BY JONATHAN VALANIA FOR THE INQUIRER The Shins are the consolation prize for people like you and me. We may not get to be Ken or Barbie, the quarterback or the homecoming queen, or for that matter CEO or Anna Nicole, but we do get some
damnpretty music to help us lick our wounds and accept our status as the runner-up in our own lives.
Judging by the way-sold-out Electric Factory on Tuesday night, many, many locals are ready to collect from the Shins, the Portland-by-way-of-Albuquerque indie-pop outfit.
“A movie so crass and awkwardly cast, even I could be a star,” sang Shins front man James Mercer on “Pink Bullets” and, no, he wasn’t talking about Garden State, wherein Natalie Portman famously insists the band will change your life.

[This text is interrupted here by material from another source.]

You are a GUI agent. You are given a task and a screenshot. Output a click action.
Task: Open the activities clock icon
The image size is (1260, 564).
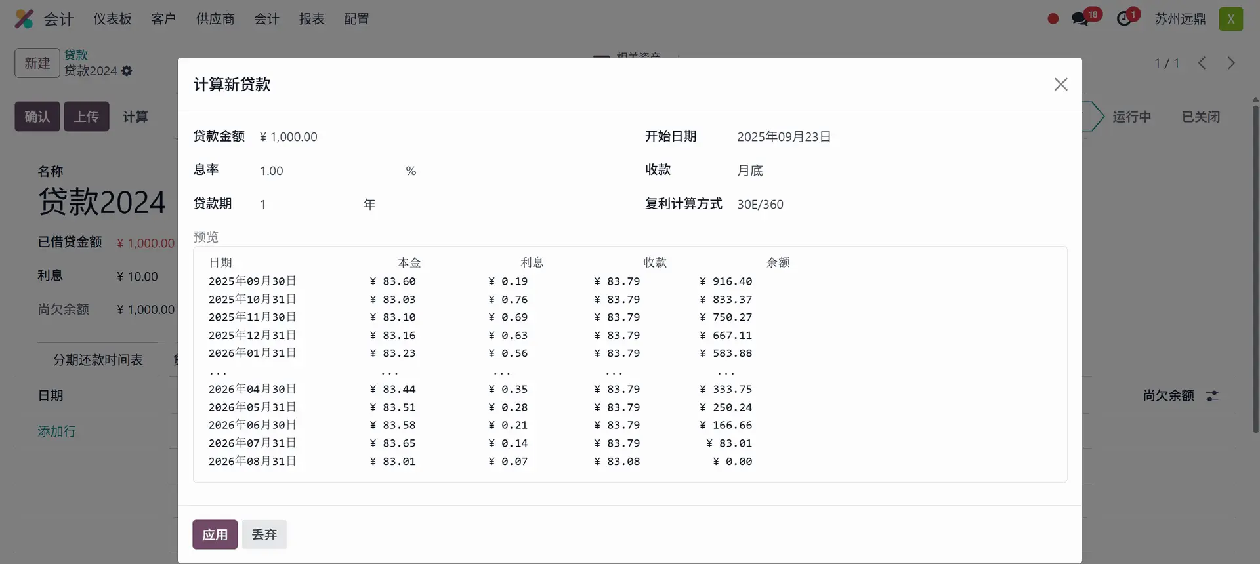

Mostly, that movie changed the Shins’ life, lifting them up from obscurity to hip ubiquity.
“Man, this is so weird going from seeing them play all these small, crappy places in town and now this…,” said the guy behind me, gesturing to the filled-to-capacity, hangar-sized interior of the Electric Factory.

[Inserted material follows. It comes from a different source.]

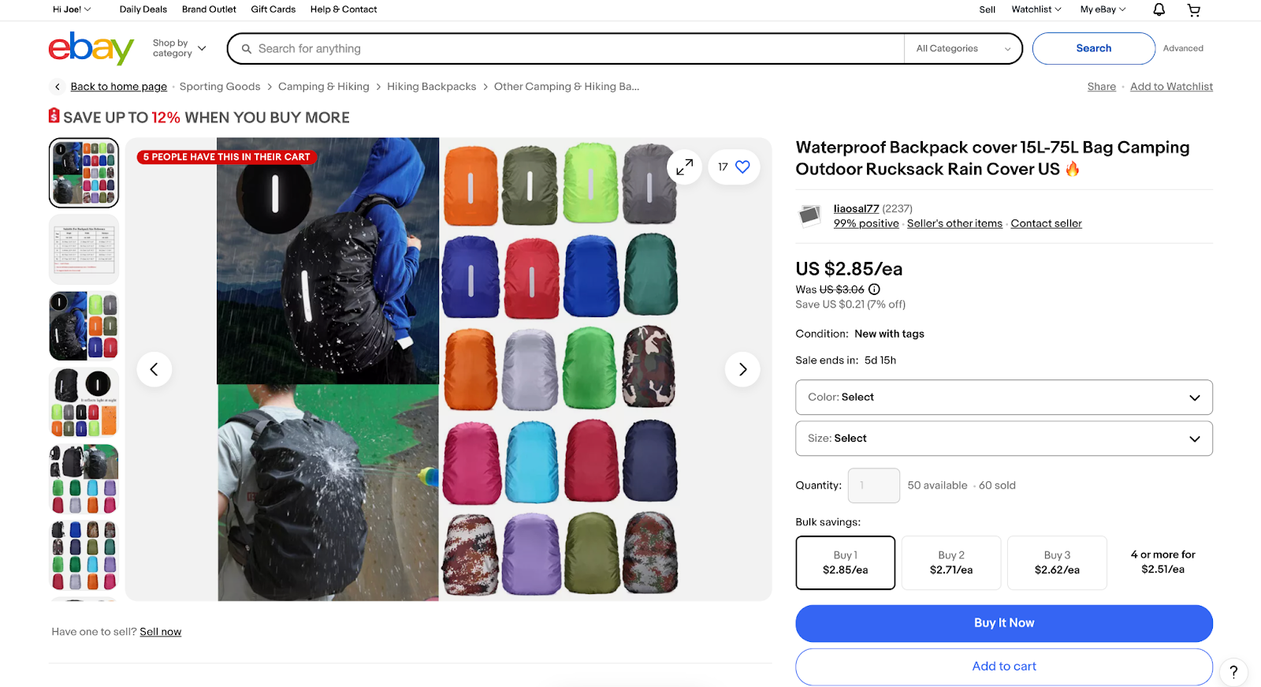Open Seller's other items
Screen dimensions: 1261x687
[x=954, y=223]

“Yeah, they’re like soccer-mom-big now,” said the girl next to him.
“Like Drew-Barrymore-is-doing-the-drummer big.”
On the band’s three extant records, they employ jangling, Byrdsy guitars and bittersweet ’60s AM radio melodies to create the kind of harmonic melancholia that serves as comforting balm for many in a raw and nervous world.Unfortunately, the Technicolor bloom of the recordings tends to fade in a live setting, the cleanly drawn lines blur, and the vast open spaces, so dramatic on record, become invitations for crowd chatter – as was the case Tuesday night.
Perhaps sensing they were losing the crowd a bit, the Shins kicked into “New Slang,” also known as “The Garden State Song.” And from then on, it was the Shins’ world, and we were just listening to it: the honky-tonk charm of “Gone for Good,” the waltzing lilt of “Saint Simon,” and the metaphorical amputation blues of “Phantom Limb.”
Returning for an encore, the Shins trotted out a surprisingly tepid version of “Girlfriend” by Jonathan Richman and the Modern Lovers but acquitted themselves nicely with a rip-snorting run through “So Says I.”
Like I said, there’s always a consolation prize with these guys. Everybody wins with the Shins.